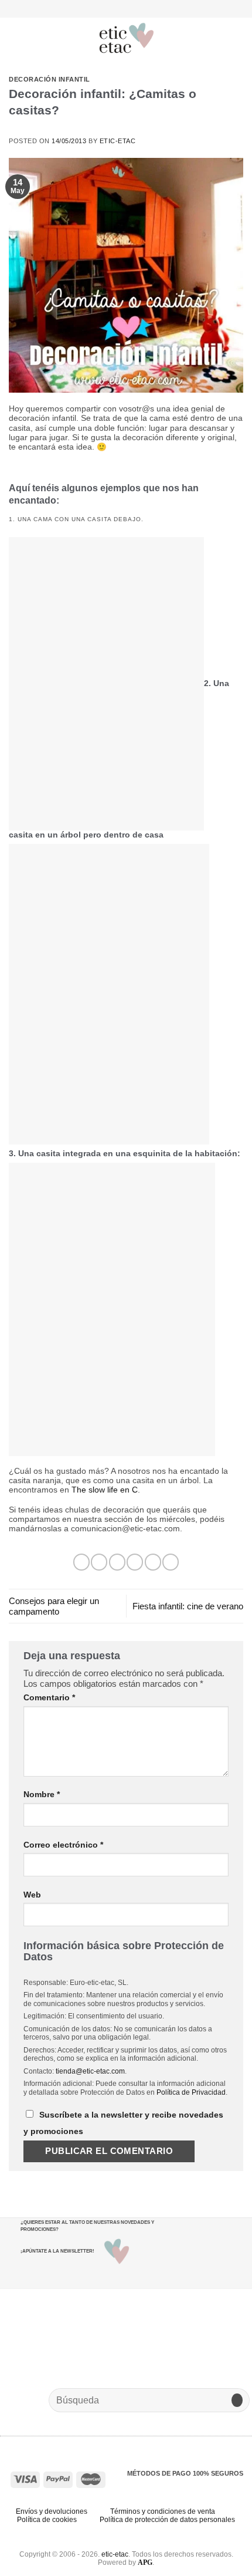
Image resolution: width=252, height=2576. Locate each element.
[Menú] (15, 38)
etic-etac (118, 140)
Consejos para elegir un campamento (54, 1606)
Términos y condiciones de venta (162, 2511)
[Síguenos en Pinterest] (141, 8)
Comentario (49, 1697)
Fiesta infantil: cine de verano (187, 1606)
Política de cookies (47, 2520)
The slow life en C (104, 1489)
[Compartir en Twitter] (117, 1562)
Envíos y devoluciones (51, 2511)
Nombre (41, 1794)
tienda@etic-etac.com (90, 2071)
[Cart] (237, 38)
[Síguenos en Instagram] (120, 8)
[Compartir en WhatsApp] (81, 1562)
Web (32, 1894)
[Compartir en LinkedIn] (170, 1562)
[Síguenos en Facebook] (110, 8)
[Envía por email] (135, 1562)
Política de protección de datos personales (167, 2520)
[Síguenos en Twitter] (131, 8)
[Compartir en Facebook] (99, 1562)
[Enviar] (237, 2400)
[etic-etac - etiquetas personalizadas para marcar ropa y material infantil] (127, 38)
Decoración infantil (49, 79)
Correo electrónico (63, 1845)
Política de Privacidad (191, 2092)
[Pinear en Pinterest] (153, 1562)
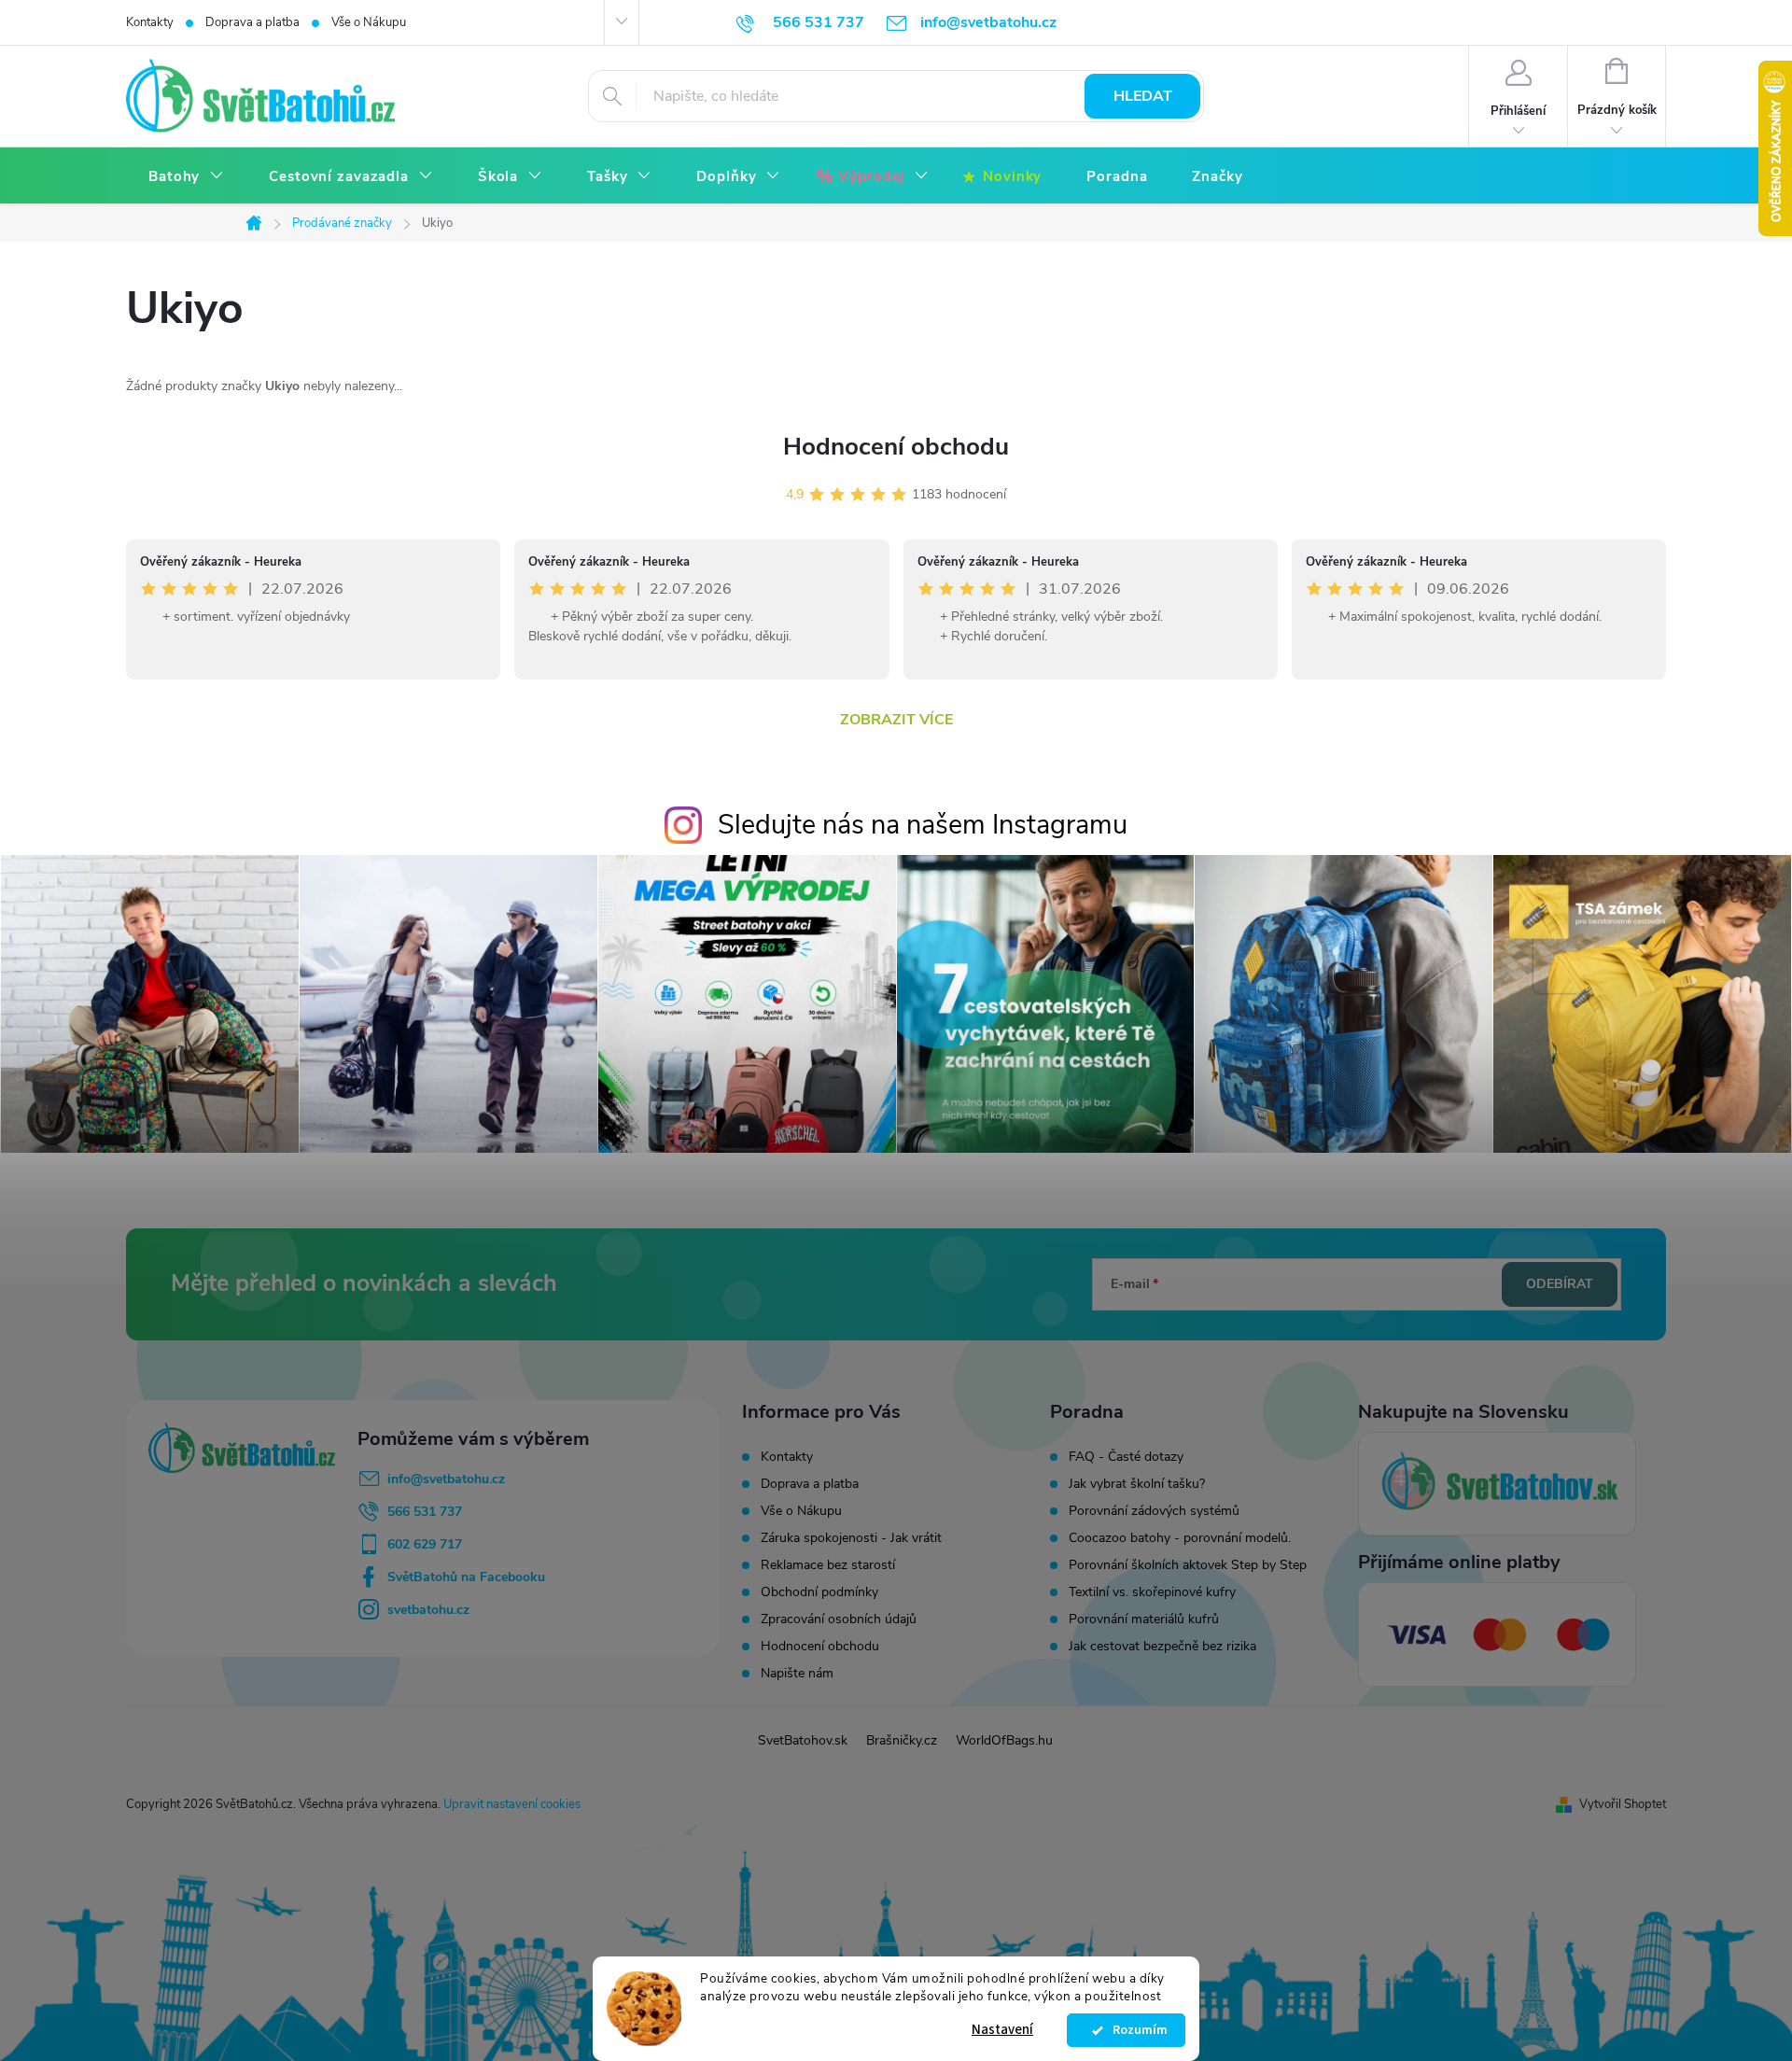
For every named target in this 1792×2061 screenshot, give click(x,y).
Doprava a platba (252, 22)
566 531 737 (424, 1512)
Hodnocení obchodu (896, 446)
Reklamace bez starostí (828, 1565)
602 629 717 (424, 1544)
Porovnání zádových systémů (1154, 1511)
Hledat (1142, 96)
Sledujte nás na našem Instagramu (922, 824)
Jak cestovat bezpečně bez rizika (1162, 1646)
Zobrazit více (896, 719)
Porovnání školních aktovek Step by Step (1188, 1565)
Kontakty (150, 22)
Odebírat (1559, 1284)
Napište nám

#### [ASSIGNMENT]
All lines from the one containing "Sledujte nás na našem Instagramu (922, 824)" to the last line of the material above must be copied exactly, and only those.

#### [OUTPUT FOR THIS TASK]
Sledujte nás na našem Instagramu (922, 824)
Jak cestovat bezpečně bez rizika (1162, 1646)
Zobrazit více (896, 719)
Porovnání školních aktovek Step by Step (1188, 1565)
Kontakty (150, 22)
Odebírat (1559, 1284)
Napište nám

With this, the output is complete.